- Opening Delimiter -

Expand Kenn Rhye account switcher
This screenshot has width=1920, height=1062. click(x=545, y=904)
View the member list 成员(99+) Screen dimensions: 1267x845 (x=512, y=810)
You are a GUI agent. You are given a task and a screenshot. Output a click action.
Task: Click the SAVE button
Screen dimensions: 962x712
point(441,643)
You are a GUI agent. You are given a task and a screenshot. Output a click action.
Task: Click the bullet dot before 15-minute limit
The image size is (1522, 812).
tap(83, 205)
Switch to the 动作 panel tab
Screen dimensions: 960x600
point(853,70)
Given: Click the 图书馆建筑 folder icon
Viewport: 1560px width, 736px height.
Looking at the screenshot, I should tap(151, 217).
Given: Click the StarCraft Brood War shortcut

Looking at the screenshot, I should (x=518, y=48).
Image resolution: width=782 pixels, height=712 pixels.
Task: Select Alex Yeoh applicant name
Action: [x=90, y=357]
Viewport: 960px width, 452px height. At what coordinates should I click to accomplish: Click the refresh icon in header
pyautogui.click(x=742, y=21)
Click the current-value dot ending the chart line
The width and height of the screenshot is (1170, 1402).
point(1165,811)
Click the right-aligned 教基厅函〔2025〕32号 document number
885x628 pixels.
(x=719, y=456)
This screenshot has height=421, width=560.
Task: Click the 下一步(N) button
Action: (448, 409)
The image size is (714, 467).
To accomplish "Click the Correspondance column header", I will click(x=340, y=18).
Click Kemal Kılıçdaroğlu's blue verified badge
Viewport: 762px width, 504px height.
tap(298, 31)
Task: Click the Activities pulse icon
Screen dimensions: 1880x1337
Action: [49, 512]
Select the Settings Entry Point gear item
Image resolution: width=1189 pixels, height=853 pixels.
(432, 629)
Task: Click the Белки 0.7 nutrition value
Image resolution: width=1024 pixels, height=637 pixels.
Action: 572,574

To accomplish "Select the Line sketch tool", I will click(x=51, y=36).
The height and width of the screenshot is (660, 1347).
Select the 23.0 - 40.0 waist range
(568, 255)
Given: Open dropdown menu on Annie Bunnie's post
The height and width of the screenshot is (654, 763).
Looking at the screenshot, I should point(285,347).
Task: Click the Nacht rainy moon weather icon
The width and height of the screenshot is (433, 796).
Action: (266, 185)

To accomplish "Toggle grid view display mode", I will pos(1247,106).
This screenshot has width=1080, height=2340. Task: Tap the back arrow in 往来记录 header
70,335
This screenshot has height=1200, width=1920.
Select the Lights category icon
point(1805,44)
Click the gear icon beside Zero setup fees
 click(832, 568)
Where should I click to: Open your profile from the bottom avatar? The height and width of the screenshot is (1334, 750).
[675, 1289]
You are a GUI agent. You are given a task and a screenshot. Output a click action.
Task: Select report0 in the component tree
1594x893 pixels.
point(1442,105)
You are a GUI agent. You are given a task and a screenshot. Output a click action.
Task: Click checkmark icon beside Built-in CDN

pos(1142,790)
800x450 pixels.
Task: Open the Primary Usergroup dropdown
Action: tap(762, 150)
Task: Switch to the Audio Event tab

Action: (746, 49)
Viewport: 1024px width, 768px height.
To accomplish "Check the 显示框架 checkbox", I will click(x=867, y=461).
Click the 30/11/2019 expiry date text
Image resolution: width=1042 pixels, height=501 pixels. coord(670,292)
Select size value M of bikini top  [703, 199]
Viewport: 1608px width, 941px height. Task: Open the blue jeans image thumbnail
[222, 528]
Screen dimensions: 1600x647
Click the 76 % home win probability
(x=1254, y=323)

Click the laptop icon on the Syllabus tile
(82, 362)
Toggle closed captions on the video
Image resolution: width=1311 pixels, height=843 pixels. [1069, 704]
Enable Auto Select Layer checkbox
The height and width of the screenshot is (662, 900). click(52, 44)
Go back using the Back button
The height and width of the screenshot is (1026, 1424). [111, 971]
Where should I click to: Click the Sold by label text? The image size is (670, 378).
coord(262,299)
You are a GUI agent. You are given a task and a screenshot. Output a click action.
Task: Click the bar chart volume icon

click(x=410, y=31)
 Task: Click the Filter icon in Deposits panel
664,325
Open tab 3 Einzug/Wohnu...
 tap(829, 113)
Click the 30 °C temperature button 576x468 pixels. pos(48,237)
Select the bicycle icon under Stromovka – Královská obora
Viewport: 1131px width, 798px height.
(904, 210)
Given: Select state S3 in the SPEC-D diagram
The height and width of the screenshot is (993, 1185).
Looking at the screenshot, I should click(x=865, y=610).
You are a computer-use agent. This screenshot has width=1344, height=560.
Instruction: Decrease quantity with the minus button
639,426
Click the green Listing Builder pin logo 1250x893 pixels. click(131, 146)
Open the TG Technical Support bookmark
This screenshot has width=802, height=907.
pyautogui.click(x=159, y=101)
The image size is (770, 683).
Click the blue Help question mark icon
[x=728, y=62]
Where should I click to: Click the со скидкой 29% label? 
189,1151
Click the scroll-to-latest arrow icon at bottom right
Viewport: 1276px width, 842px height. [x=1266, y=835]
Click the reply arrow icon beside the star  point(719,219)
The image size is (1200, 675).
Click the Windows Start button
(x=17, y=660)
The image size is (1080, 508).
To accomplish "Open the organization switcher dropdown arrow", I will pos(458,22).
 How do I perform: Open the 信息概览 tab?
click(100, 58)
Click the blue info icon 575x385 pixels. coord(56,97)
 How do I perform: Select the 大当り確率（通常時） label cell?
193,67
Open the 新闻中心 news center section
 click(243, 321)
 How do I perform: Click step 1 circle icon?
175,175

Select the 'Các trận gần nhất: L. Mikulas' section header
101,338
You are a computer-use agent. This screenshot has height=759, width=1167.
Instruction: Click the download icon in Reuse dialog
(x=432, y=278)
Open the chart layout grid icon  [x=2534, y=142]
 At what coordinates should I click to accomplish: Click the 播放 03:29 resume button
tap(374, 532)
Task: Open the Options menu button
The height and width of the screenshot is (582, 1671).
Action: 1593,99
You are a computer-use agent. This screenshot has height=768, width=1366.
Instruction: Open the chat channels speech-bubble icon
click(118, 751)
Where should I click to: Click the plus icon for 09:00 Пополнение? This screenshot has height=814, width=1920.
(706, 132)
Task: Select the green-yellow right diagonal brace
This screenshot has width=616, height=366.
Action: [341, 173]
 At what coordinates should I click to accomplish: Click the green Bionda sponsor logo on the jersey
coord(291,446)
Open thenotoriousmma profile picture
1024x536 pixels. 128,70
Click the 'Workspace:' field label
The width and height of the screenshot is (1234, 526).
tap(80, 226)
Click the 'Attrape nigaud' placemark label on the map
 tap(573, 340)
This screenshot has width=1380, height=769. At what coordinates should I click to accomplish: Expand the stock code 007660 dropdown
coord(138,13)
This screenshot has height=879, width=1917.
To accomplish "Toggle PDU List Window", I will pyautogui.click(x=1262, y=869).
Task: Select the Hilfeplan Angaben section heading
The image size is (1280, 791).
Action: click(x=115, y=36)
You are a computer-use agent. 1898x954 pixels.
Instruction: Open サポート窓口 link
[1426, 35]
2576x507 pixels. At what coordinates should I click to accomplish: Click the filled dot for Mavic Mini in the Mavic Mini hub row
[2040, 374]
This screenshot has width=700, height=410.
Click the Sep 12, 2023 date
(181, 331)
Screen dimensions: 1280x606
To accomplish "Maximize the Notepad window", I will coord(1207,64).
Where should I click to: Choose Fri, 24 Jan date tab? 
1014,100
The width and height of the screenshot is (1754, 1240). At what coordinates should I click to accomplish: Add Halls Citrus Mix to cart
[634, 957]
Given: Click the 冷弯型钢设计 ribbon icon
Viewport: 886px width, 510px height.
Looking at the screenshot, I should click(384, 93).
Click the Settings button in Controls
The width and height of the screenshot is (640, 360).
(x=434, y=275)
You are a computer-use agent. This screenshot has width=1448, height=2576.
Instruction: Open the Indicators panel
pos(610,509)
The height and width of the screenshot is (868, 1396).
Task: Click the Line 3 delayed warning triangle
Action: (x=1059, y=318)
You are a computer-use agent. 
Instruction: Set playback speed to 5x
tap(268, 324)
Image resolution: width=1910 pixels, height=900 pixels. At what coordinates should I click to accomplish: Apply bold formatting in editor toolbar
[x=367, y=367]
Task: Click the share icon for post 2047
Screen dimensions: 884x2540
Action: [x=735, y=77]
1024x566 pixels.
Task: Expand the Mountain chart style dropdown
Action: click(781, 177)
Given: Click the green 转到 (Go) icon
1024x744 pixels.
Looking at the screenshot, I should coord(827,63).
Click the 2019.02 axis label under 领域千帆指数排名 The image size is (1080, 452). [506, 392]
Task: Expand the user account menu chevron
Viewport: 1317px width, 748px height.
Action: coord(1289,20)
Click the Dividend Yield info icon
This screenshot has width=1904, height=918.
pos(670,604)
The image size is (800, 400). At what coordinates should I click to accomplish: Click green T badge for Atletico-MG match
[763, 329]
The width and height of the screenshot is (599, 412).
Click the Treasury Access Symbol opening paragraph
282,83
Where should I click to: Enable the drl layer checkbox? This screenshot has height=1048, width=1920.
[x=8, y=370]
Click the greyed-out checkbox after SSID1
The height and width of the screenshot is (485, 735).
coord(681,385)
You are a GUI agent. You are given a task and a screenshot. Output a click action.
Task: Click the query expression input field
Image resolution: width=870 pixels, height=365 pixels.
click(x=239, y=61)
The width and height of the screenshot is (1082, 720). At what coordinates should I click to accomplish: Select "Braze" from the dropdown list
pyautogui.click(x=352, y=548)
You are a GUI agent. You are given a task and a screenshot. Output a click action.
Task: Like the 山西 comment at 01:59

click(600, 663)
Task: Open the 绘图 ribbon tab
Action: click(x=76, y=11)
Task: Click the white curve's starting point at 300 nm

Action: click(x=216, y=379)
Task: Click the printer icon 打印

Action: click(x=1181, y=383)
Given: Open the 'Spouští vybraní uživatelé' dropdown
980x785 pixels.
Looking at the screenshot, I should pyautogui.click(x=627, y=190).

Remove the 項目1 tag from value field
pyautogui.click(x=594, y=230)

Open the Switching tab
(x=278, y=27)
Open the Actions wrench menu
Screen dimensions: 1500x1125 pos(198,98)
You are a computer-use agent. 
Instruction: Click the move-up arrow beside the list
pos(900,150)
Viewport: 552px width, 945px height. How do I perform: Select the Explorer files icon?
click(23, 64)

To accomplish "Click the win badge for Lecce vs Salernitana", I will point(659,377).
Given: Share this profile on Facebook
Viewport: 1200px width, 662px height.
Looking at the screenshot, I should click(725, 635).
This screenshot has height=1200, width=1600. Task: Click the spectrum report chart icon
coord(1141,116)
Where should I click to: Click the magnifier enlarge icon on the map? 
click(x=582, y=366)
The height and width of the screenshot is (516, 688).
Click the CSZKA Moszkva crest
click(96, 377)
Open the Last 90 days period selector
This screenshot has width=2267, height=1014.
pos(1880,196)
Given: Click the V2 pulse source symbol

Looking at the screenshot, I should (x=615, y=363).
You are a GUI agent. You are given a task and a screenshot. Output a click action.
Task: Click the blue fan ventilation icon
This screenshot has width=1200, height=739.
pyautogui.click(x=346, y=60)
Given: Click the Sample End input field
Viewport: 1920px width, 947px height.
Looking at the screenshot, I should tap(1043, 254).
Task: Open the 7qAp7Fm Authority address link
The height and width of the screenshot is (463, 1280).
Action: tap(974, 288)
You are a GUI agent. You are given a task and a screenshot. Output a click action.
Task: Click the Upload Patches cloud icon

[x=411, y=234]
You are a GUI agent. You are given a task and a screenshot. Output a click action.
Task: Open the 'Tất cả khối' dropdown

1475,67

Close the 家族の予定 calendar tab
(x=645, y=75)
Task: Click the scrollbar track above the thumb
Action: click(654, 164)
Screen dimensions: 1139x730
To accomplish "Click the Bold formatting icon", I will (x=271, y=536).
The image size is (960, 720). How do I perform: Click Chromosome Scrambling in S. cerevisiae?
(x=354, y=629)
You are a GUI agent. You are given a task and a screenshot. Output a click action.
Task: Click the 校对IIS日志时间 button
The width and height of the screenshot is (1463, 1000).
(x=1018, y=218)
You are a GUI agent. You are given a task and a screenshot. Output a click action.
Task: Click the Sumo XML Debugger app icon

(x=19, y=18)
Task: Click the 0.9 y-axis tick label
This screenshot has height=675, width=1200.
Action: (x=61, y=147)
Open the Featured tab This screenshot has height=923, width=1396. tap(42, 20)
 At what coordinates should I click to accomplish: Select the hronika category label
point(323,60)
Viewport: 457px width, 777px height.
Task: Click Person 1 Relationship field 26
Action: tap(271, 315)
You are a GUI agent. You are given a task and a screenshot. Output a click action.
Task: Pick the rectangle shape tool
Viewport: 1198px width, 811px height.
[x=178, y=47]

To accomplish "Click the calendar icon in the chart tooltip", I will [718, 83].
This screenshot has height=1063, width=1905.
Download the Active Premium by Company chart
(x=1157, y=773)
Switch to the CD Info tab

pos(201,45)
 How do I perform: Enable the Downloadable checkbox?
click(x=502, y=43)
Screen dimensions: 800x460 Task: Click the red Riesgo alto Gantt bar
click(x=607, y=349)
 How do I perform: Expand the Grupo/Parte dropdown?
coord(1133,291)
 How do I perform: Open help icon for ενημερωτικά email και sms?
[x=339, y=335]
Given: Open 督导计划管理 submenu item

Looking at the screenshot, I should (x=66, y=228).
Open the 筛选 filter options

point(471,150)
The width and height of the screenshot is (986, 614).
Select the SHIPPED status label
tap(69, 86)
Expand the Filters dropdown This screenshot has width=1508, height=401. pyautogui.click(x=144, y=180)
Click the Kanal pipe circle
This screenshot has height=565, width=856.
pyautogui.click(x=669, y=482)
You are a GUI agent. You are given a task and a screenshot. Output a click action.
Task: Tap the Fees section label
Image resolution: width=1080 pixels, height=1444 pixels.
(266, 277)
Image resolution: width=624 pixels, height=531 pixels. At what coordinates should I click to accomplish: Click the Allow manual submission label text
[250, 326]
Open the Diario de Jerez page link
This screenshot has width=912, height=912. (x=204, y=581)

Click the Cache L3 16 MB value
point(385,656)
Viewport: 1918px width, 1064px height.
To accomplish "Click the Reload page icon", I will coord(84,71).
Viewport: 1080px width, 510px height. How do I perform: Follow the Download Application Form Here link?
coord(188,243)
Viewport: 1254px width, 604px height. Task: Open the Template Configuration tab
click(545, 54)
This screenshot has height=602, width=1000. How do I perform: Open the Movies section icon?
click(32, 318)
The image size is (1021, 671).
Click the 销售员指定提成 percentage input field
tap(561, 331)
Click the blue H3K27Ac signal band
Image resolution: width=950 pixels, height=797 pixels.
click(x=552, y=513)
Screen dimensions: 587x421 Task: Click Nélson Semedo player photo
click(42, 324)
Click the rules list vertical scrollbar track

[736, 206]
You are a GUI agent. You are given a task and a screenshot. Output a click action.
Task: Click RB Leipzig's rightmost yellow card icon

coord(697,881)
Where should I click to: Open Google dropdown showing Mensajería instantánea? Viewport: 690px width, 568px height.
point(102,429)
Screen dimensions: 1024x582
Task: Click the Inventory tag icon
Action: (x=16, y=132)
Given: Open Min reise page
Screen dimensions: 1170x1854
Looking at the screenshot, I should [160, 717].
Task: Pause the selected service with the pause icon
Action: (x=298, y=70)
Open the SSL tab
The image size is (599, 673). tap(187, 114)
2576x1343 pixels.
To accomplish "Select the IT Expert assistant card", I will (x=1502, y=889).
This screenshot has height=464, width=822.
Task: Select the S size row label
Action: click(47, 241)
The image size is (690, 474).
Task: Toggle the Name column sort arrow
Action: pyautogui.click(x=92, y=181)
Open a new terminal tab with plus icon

- Closing Delimiter -

**ASSIGNED TASK**
Using the entries above, return each line that includes the word "computer".

**RESPONSE BELOW**
You are a computer-use agent. This screenshot has width=1344, height=560.
You are a computer-use agent. This screenshot has height=759, width=1167.
You are a computer-use agent. This screenshot has height=768, width=1366.
You are a computer-use agent. 1898x954 pixels.
You are a computer-use agent. This screenshot has width=1448, height=2576.
You are a computer-use agent. 
You are a computer-use agent. 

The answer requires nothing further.